January 24, 2007

What's Really in the Bush Plan?

After listening to the president last night and reading the press accounts this morning, it would appear that the first leaks of his health care proposal on Sunday were inaccurately described. Bush, according to this morning's New York Times, is proposing a standard $15,000 deduction ($7,500 for individuals) for health insurance, which means, I presume, he would make ALL health benefits taxable as income (to give a standard deduction and still leave plans under $15,000 untaxed would bankrupt the Treasury). So, if your employer-provided plan cost more than $15,000, you'd pay additional income taxes. If it cost less, you'd pay less (how much less would depend on the difference between your plan's cost and $15,000, multiplied by your marginal tax rate).

This changes nothing for the working poor who are uninsured. They are still being offered a tiny tax break compared to the cost of even a catastrophic insurance plan (one reader suggested to me that this is closer to $5,500 rather on average rather than the $8,000 I estimated Sunday). Okay, even if that's true on average, that's still three times more than the amount offered in the tax break. And it would do nothing for those folks who go to the emergency room on Saturday night with a sick kid for routine care. They'll still be socked with huge bills.
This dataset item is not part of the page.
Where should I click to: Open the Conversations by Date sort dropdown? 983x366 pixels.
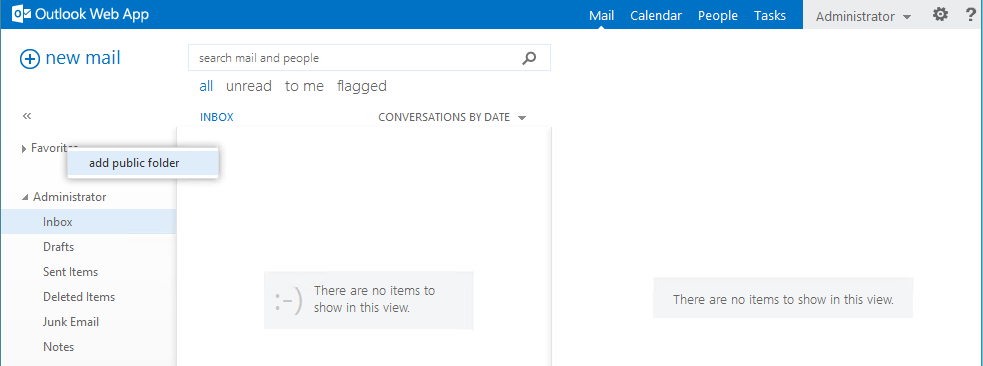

There's no doubt that making people aware of how much their employers are spending on their health care will sensitize people to health care costs. But it seems to me that it will still create all the perverse incentives that I outlined on Sunday if employers give their workers an opt-out option (take the cash and buy your own insurance). This will encourage the well-off, well-insured to switch to catastrophic plans, bank the rest in tax-deferred accounts and eviscerate the risk pool.

Which brings me to Steve Pearlstein's column in today's Washington Post, which he'll be on line to discuss live this morning at 11 a.m. I will skate over his ad hominem attacks on Sens. Ted Kennedy and Harry Reid and Reps. Pete Stark and Charlie Rangel, all of whom immediately called the president's proposal DOA (dead on arrival). "Labor dinosaurs" propagating "half-truths, unsupported assumptions and outright lies," he wrote.
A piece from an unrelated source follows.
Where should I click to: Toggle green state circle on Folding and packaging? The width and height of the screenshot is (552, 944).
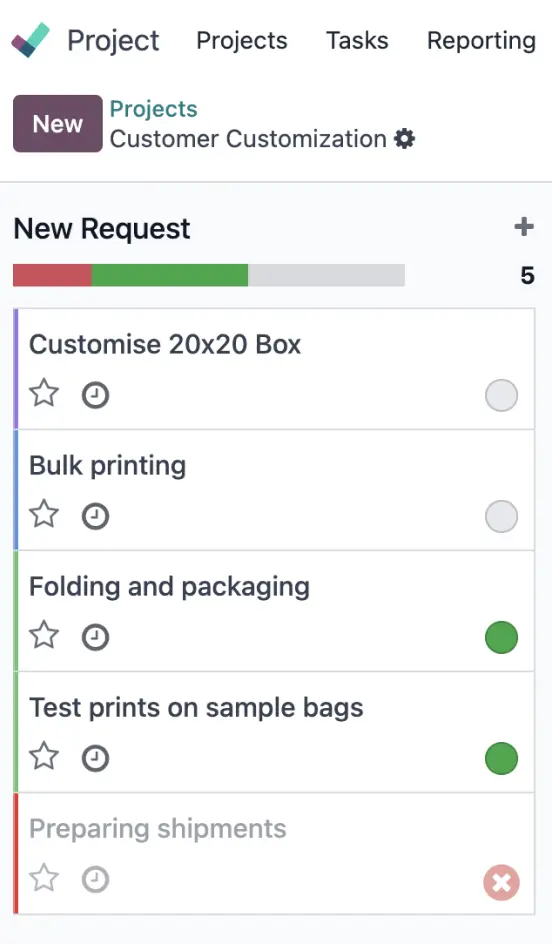pos(501,638)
What are those lies? It will do nothing for working families. It will increase the number of uninsured. And it will encourage everyone to buy less insurance than they need.

Even Pearlstein says it will at best encourage "a few million" to buy insurance from the 47 million who don't have it. What does he base that number on? And would that number, whatever it is, be larger than the number who would join the ranks of the uninsured when their employers drop coverage because of skyrocketing rates due to healthy people leaving the risk pool?
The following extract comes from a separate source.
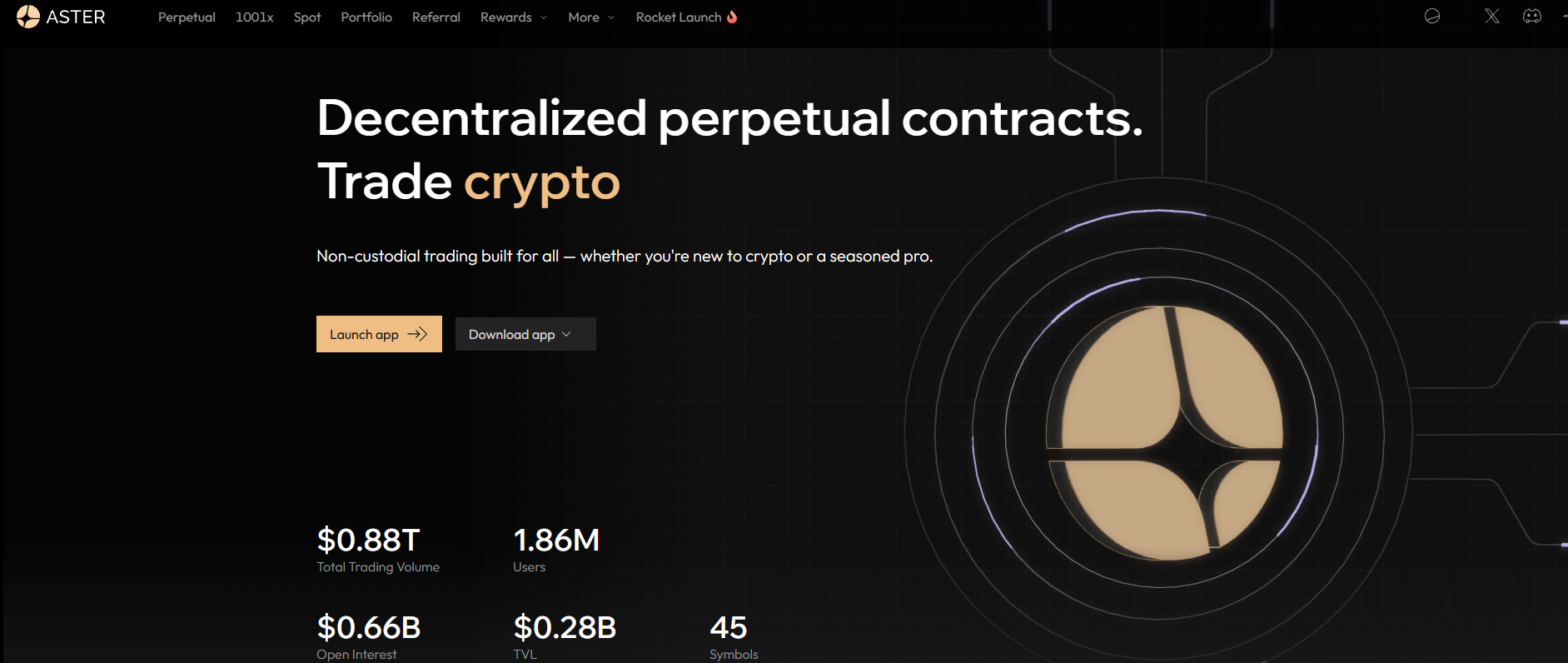
Task: Open the X (Twitter) social link
Action: (x=1491, y=17)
I think there is absolutely no doubt that this would lead to a shift toward catastrophic insurance plans. That's great if your healthy. But if you are among the 5 percent of the population that accounts for 49 percent of all health care costs (or are on the road to inclusion in that category because you smoke, are obese, eat poorly, fail to exercise, are under stress, have untreated hypertension, etc. etc.), those plans will cause you to stint on routine and preventive care and just make the overall burdens on the health care system worse. Economists who prattle on about "consumer-driven" medicine reducing unneeded health care costs -- and Pearlstein appears to have drank their Kool-Aid -- remain blissfully ignorant about the real drivers of rising health care costs in this country.

Mark Stanton of the Agency for Healthcare Research and Quality did an excellent paper last year on the distribution of health care costs. Anyone with the bully pulpit on health care reform (like a columnist for a major newspaper) ought to read it before engaging in ad hominem attacks on legislators who have been thinking about health insurance reform for decades. I'm not saying Pete Stark and Ted Kennedy are right about everything, but I believe an accurate understanding of the implications of the Bush plan lay behind their rhetoric.

Pearlstein called them on the carpet for demonizing the president and grandstanding, and asks, "Haven't we had enough of this?" Memo to Pearlstein: Look in the mirror and learn a few things about the health care system before you go running for your computer.